At first, I tried writing some code that looked like this:
import numpy as np
import pandas as pd
np.random.seed(2016)
train = pd.DataFrame(np.random.choice([np.nan, 1, 2], size=(10, 3)),
columns=['Age', 'SibSp', 'Parch'])
complete = train.dropna()
complete['AgeGt15'] = complete['Age'] > 15
After getting SettingWithCopyWarning, I tried using.loc:
complete.loc[:, 'AgeGt15'] = complete['Age'] > 15
complete.loc[:, 'WithFamily'] = complete['SibSp'] + complete['Parch'] > 0
However, I still get the same warning. What gives?
Note: As of pandas version 0.24, is_copy
is deprecated and will be removed in a future version. While the private attribute _is_copy
exists, the underscore indicates this attribute is not part of the public API and therefore should not be depended upon. Therefore, going forward, it seems the only proper way to silence SettingWithCopyWarning
will be to do so globally:
pd.options.mode.chained_assignment = None
When complete = train.dropna()
is executed, dropna
might return a copy, so
out of an abundance of caution, Pandas sets complete.is_copy
to a Truthy
value:
In [220]: complete.is_copy
Out[220]: <weakref at 0x7f7f0b295b38; to 'DataFrame' at 0x7f7eee6fe668>
This allows Pandas to warn you later, when complete['AgeGt15'] = complete['Age'] > 15
is executed that you may be modifying a copy which will have no effect on train
. For beginners this may be a useful warning.
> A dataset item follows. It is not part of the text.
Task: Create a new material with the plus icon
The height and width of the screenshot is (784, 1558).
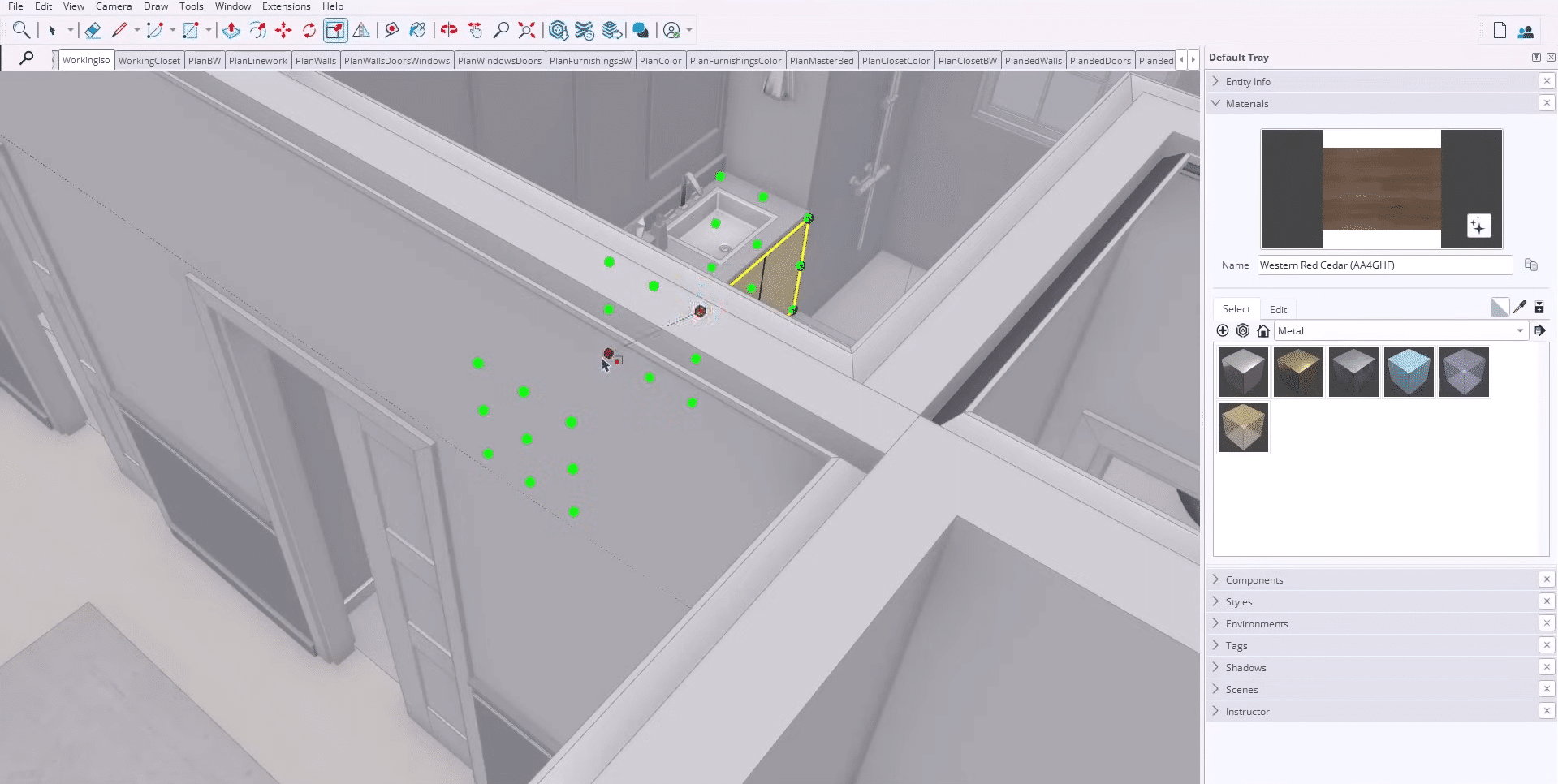Action: pos(1222,330)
In your case, it appears you have no intention of modifying train
indirectly by modifying complete
. Therefore the warning is just a meaningless annoyance in your case.
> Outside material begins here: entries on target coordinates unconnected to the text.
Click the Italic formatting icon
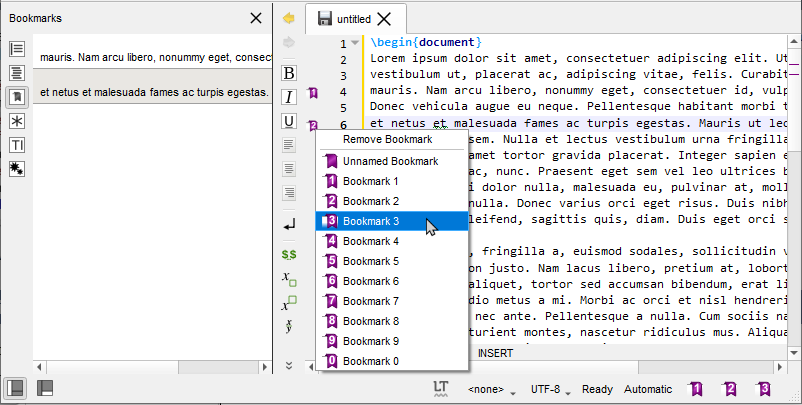This screenshot has width=802, height=405. point(289,97)
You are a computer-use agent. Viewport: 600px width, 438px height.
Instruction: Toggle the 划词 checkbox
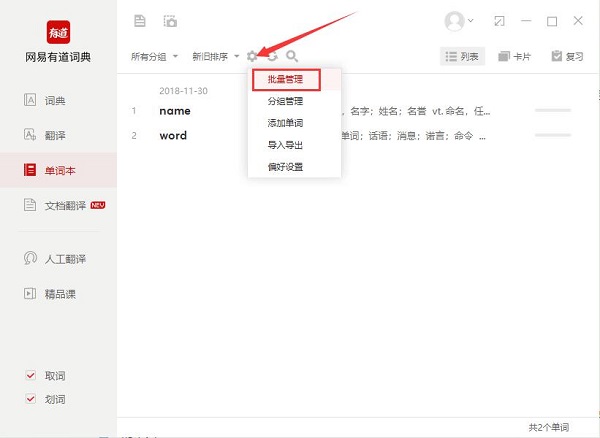(31, 399)
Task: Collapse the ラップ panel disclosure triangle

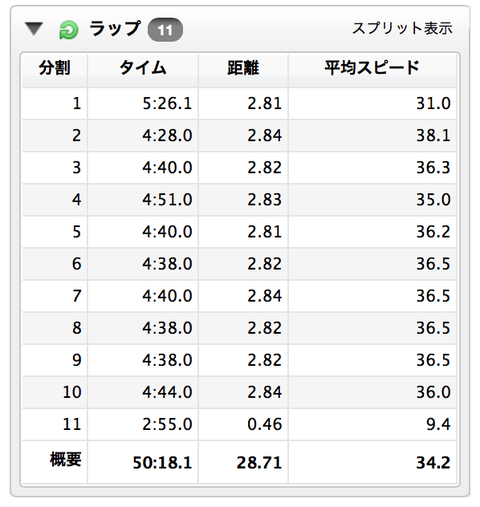Action: pos(34,29)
You can silence the warning by setting,
complete.is_copy = False # deprecated as of version 0.24
This is quicker than making an actual copy, and nips the SettingWithCopyWarning
in the bud (at the point where _check_setitem_copy
is called):
def _check_setitem_copy(self, stacklevel=4, t='setting', force=False):
if force or self.is_copy:
...
If you are really confident you know what you are doing, you can shut off the SettingWithCopyWarning
globally with
pd.options.mode.chained_assignment = None # None|'warn'|'raise'
An alternative way to silence the warning is to make a new copy:
complete = complete.copy()
However, you may not want to do this if the DataFrame is large, since copying
can take a significant amount of time and memory, and it is
completely pointless (except for the sake of silencing a warning) if you know complete
is already a copy.